The Decision Sentinel is a background watcher that answers a question dashboards can't: *is the decisioning stream silently going wrong right now?* It runs every 30 minutes (`GET /api/v1/cron/ai-sentinel`, CRON\_SECRET-gated) and evaluates two metrics per tenant over the last 60 minutes versus the previous 60-minute window.

## Metrics

Both metrics are computed from `decision_traces` and are also registered as standard **alert-rule metrics**, so you can build your own alert rules on them in Settings > Alerts:

| Metric                 | Definition                                                                                                                                      | Warn  | Hard breach |
| ---------------------- | ----------------------------------------------------------------------------------------------------------------------------------------------- | ----- | ----------- |
| `suppression_rate`     | Qualified candidates removed by the suppression + contact-policy stages: `(Σ afterQualification − Σ afterContactPolicy) / Σ afterQualification` | ≥ 80% | ≥ 95%       |
| `empty_candidate_rate` | Decisions that returned zero offers: traces with `finalCount = 0` / total traces                                                                | ≥ 30% | ≥ 50%       |

New tenants get default alert rules for both (suppression ≥ 80%, empty-candidate ≥ 30%) alongside the existing 5xx and degraded-scoring defaults.

The Sentinel requires at least 20 traces across the two windows before trusting a rate — low-traffic tenants are skipped rather than alerted on noise.

## What happens on a breach

* **Warn breach** — a System Health alert (source `sentinel`) is written and appears on AI > Insights and the notification surfaces. Alerts are deduplicated within the window.
* **Hard breach** — the alert severity is `critical` (which also routes to configured side channels). If — and only if — the tenant has opted in via **Settings > AI Configuration > AI Autonomy > "Sentinel may auto-pause active flows"** (`aiAutopilot.sentinelAutoPause: true`), the Sentinel pauses all active decision flows using the same optimistic-locking pattern as the fairness recheck, with a full audit trail (`auto_pause` / `sentinel_breach`).

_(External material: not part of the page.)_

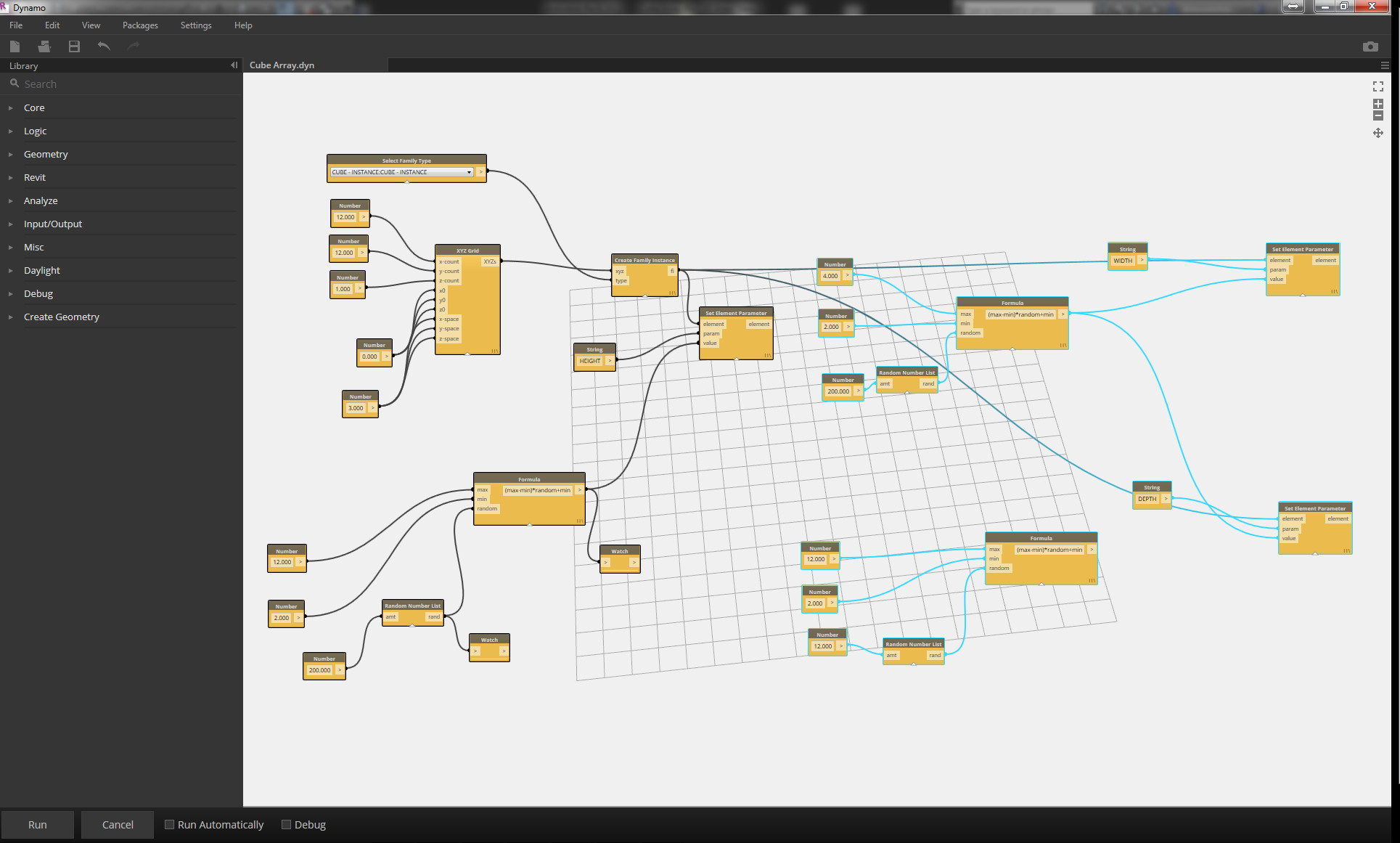Screen dimensions: 1400x843
Task: Click the Save icon in toolbar
Action: point(74,46)
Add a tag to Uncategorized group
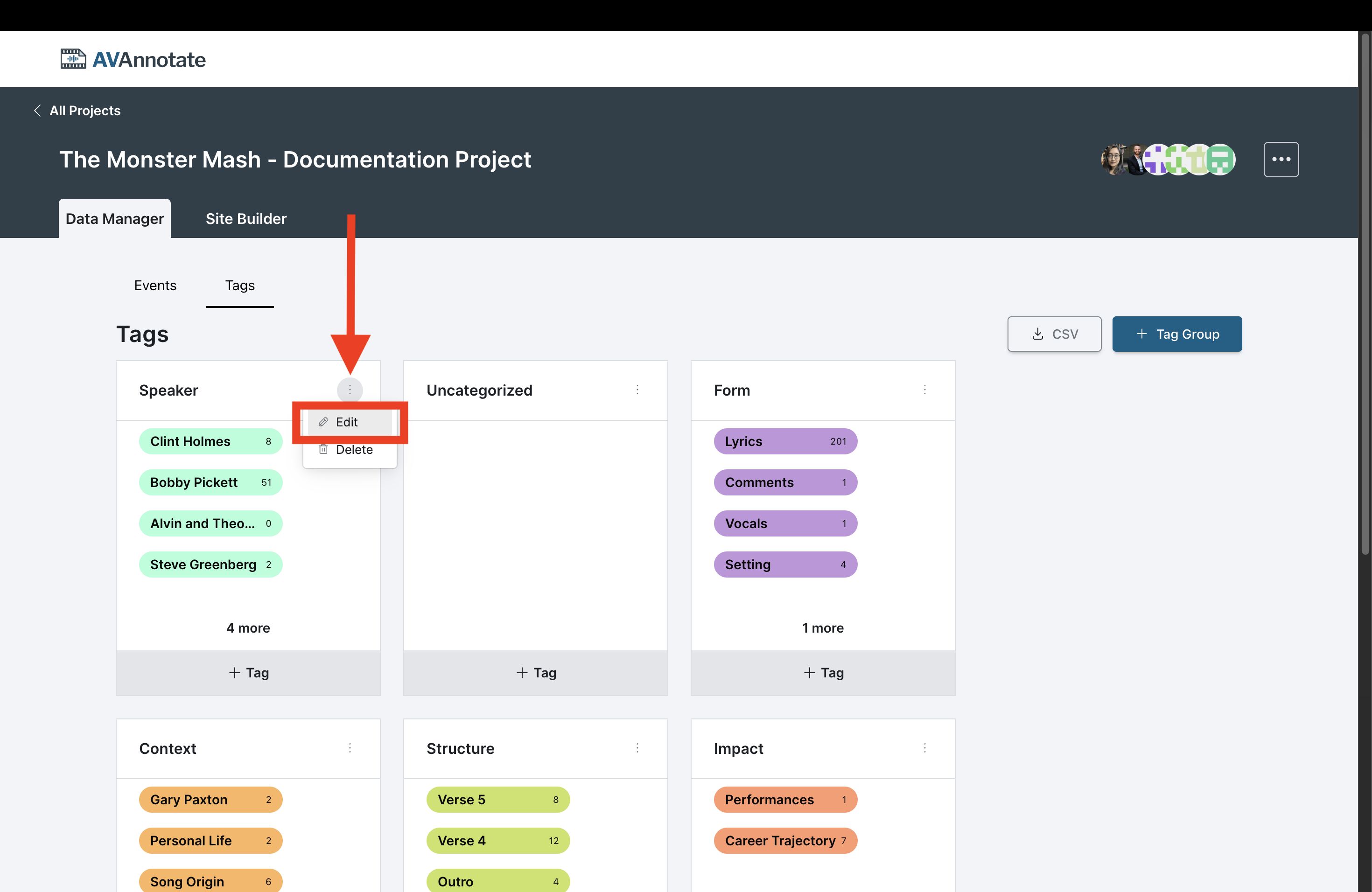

Without the opt-in, the Sentinel never mutates anything.

## Why these two metrics

Both failure modes are *config-induced silence*: a mis-scoped contact policy, an aggressive frequency cap, a broken qualification rule, or an expired offer schedule doesn't throw errors — it just quietly stops decisions from going out. Latency and 5xx alerting never notices. The Sentinel watches the funnel itself.